“La tutela dei diritti dei cittadini passa, inevitabilmente, dalla tutela di chi quei diritti li difende ogni giorno: le donne e gli uomini in uniforme”. Lo ha detto il presidente del Consiglio Europeo dei Sindacati di Polizia, il valdostano Massimo Denarier, intervenendo all’evento “Prima dei confini e dei campi di battaglia: come la polizia è fondamentale per la sicurezza dell’Europa”, tenutosi mercoledì scorso, 4 marzo, nella sede di Bruxelles del Parlamento europeo.
“Se vogliamo uno Stato di diritto forte, credibile e vicino ai cittadini, – ha detto Denarier, rivolgendosi ad oltre 300 tra europarlamentari e rappresentanti dei poliziotti – dobbiamo restituire centralità al ruolo della polizia”. L’appuntamento era organizzato dall’Intergruppo di lavoro per la polizia e dal commissario europeo per gli affari interni e l’immigrazione, Magnus Brunner.
Denarier ha anche messo l’accento su tre esigenze, particolarmente avvertite dal personale di polizia . In prima battuta, “garantire strumenti adeguati e moderni — come bodycam e taser — che tutelano sia gli operatori sia i cittadini, assicurando trasparenza, proporzionalità e responsabilità”.
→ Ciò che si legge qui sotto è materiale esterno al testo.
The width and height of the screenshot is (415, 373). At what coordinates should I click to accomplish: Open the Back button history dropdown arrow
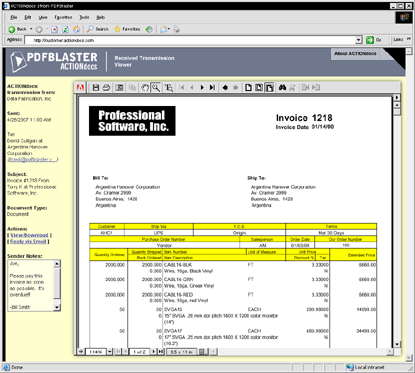(x=31, y=29)
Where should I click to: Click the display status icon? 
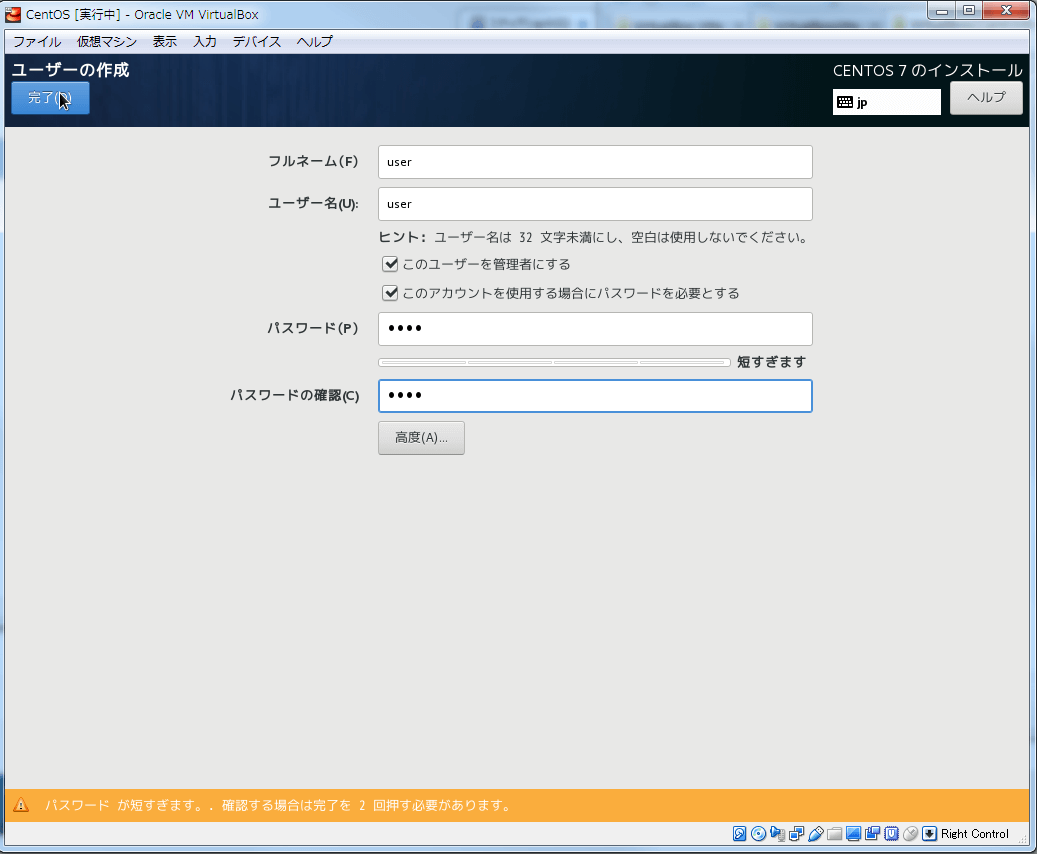[852, 833]
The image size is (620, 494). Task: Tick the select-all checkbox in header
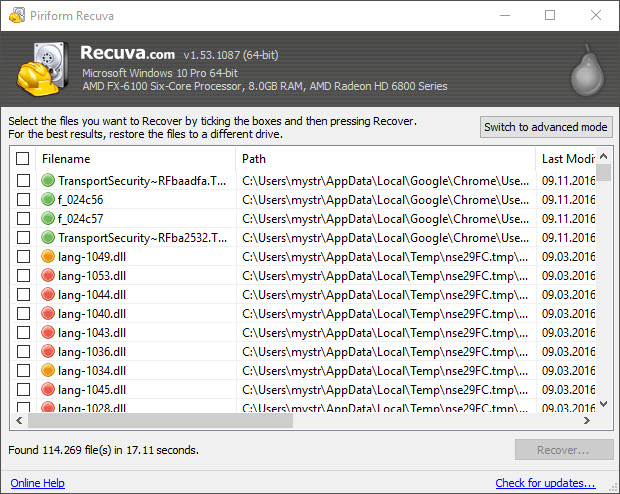(x=23, y=159)
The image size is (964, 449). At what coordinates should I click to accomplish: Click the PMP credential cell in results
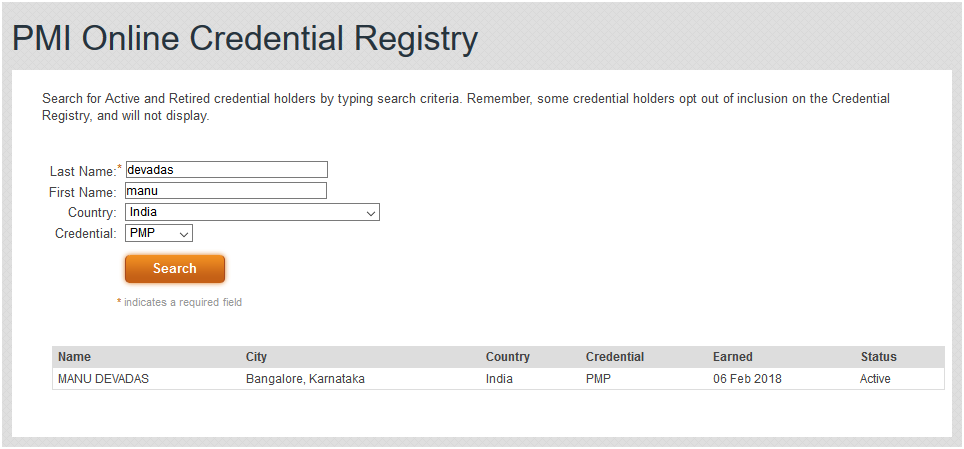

Quindi, “rafforzare le tutele normative per gli agenti che operano in contesti ad alto rischio, affinché non siano lasciati soli quando intervengono per proteggere la collettività”. Infine, “riconoscere pienamente i diritti sindacali e previdenziali, perché non può esserci sicurezza pubblica senza sicurezza per chi la garantisce,”.
Partendo da questi presupposti, il presidente del Cesp Massimo Denarier ha sottolineato che “è fondamentale sostenere la proposta di atto legislativo dell’Unione presentata lo scorso anno per il riconoscimento, a livello europeo, della professione di operatore di polizia come professione ad alto rischio”.
A margine dell’iniziativa parlamentare, il Cesp ha tenuto anche una riunione di lavoro al Comitato economico e sociale europeo, organo di garanzia della trasparenza nel sistema amministrativo europeo, che riunisce sindacati, datori di lavoro e organizzazioni della società civile.
In particolare, Denarier ha incontrato il questore del Cese Marin Florian. Al centro dell’incontro, le principali sfide che gli oltre 300mila agenti di polizia rappresentati dal Cesp sono chiamati a intraprendere, nonché le potenziali soluzioni che potrebbero essere adottate a livello europeo.